The defendants moved to dismiss the federal claims as time-barred under the Copyright Act’s three-year statute of limitations. The district court granted the motion, holding that CBD was on “inquiry notice” of a possible violation of its rights when its employee visited the City’s offices on other business and “saw the blueprints, which happened no later than Dec. 31, 2008.” According to the district court, the limitations period began to run on that date even though CBD “could not at that time verify that infringement had occurred.” Starting the limitations clock on that date meant that CBD’s suit was filed about six weeks too late.
The Seventh Circuit Court of Appeals has now reversed and reinstated the case. Chicago Bldg. Design, P.C. v. Mongolian House, Inc., No. 12-3037, 2014 WL 5368839 (7th Cir. Oct. 23, 2014). The Seventh Circuit’s opinion relies heavily on Petrella v. Metro–Goldwyn–Mayer, Inc., ––– U.S. ––––, ––––, 134 S.Ct. 1962, 1969, 188 L.Ed.2d 979 (2014), which was decided after the district court dismissed CBD’s case. In Petrella, the Supreme Court clarified that the Copyright Act’s statute of limitations establishes a “separate accrual rule” so that “each infringing act starts a new limitations period”:
[W]hen a defendant commits successive violations, the statute of limitations runs separately from each violation. Each time an infringing work is reproduced or distributed, the infringer commits a new wrong. Each wrong gives rise to a discrete “claim” that “accrue[s]” at the time the wrong occurs. In short, each infringing act starts a new limitations period. […]
Under the [Copyright] Act’s three-year provision, an infringement is actionable within three years, and only three years, of its occurrence. And the infringer is insulated from liability for earlier infringements of the same work. […] Thus, when a defendant has engaged (or is alleged to have engaged) in a series of discrete infringing acts, the copyright holder’s suit ordinarily will be timely under § 507(b) with respect to more recent acts of infringement (i.e., acts within the three-year window), but untimely with respect to prior acts of the same or similar kind.
Petrella, 134 S.Ct. at 1969–70.
The district court had ruled that the statute of limitations began to run when CBD had “inquiry notice,” i.e., knowledge that would have led a reasonable person to start investigating the possibility that his rights had been violated. However, in light of Petrella, the Seventh Circuit held that “the right question to ask in copyright cases is whether the complaint contains allegations of infringing acts that occurred within the three-year look-back period from the date on which the suit was filed.” Chicago Bldg.
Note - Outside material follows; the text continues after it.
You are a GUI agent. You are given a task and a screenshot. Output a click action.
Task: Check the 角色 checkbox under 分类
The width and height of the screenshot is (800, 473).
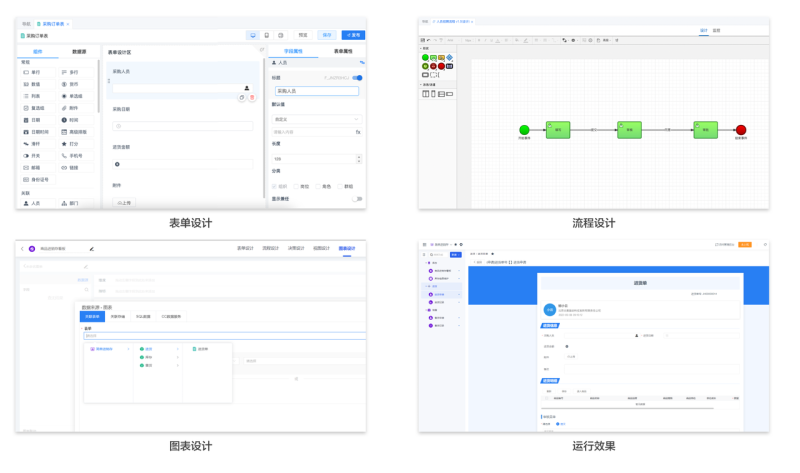pyautogui.click(x=318, y=186)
Design, P.C., supra.
Here, the answer to that question is plainly “yes.” The complaint alleges that Perres, Golden, and Wilson distributed the infringing blueprints to building inspectors during inspections in July 2009 and periodically thereafter, through January 2012. These acts fall within the three-year limitations period from the date of suit (February 13, 2012).
Id. Because CBD’s complaint alleges potentially infringing acts that occurred within the three-year look-back period from the date of suit, the case should not have been dismissed.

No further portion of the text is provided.